Goal
Can you give everything from the line containing "This screenshot has width=950, height=958." down to the end of the records again, replacing "Find the location of" with "Locate" and changing nothing else?

Begin

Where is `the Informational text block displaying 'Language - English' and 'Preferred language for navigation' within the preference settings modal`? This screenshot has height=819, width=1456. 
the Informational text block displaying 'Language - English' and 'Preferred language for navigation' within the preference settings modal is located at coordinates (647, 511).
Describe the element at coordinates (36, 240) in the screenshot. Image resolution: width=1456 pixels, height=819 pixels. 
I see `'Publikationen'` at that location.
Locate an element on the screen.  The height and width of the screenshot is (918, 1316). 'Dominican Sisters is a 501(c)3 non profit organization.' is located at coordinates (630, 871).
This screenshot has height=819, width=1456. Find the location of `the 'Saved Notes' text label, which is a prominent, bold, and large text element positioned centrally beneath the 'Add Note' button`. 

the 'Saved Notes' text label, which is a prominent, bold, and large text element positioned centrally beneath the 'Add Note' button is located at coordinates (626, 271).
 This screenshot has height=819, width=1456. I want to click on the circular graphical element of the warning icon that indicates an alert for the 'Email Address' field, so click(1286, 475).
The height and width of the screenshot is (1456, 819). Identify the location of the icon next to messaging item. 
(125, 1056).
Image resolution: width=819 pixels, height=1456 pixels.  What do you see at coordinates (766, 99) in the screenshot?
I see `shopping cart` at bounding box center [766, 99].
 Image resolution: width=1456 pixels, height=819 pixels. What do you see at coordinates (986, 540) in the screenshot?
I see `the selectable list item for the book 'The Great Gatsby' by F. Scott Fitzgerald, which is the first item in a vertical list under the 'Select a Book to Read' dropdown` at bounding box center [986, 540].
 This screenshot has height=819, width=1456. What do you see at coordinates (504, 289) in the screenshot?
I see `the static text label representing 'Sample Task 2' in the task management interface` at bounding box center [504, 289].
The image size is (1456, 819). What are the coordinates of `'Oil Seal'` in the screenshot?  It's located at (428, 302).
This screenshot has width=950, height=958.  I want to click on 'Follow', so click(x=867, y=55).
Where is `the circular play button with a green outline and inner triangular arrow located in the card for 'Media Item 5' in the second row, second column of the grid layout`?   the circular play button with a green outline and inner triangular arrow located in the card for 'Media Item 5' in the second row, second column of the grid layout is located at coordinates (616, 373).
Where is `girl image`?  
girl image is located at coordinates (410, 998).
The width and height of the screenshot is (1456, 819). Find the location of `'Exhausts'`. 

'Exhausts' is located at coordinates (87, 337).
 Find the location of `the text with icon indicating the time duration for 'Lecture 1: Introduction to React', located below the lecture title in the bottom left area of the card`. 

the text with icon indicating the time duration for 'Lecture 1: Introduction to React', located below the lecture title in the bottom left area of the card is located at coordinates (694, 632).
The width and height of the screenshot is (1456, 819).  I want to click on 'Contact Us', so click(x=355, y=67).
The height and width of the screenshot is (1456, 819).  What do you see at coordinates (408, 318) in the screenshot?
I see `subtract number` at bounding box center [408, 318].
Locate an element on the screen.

End

Answer for this exercise
This screenshot has width=950, height=958.  I want to click on 'Follow', so click(x=867, y=55).
Where is `the circular play button with a green outline and inner triangular arrow located in the card for 'Media Item 5' in the second row, second column of the grid layout`?   the circular play button with a green outline and inner triangular arrow located in the card for 'Media Item 5' in the second row, second column of the grid layout is located at coordinates (616, 373).
Where is `girl image`?  
girl image is located at coordinates (410, 998).
The width and height of the screenshot is (1456, 819). Locate `'Exhausts'`. 

'Exhausts' is located at coordinates (87, 337).
 Locate `the text with icon indicating the time duration for 'Lecture 1: Introduction to React', located below the lecture title in the bottom left area of the card`. 

the text with icon indicating the time duration for 'Lecture 1: Introduction to React', located below the lecture title in the bottom left area of the card is located at coordinates (694, 632).
The width and height of the screenshot is (1456, 819).  I want to click on 'Contact Us', so click(x=355, y=67).
The height and width of the screenshot is (1456, 819).  What do you see at coordinates (408, 318) in the screenshot?
I see `subtract number` at bounding box center [408, 318].
Locate an element on the screen.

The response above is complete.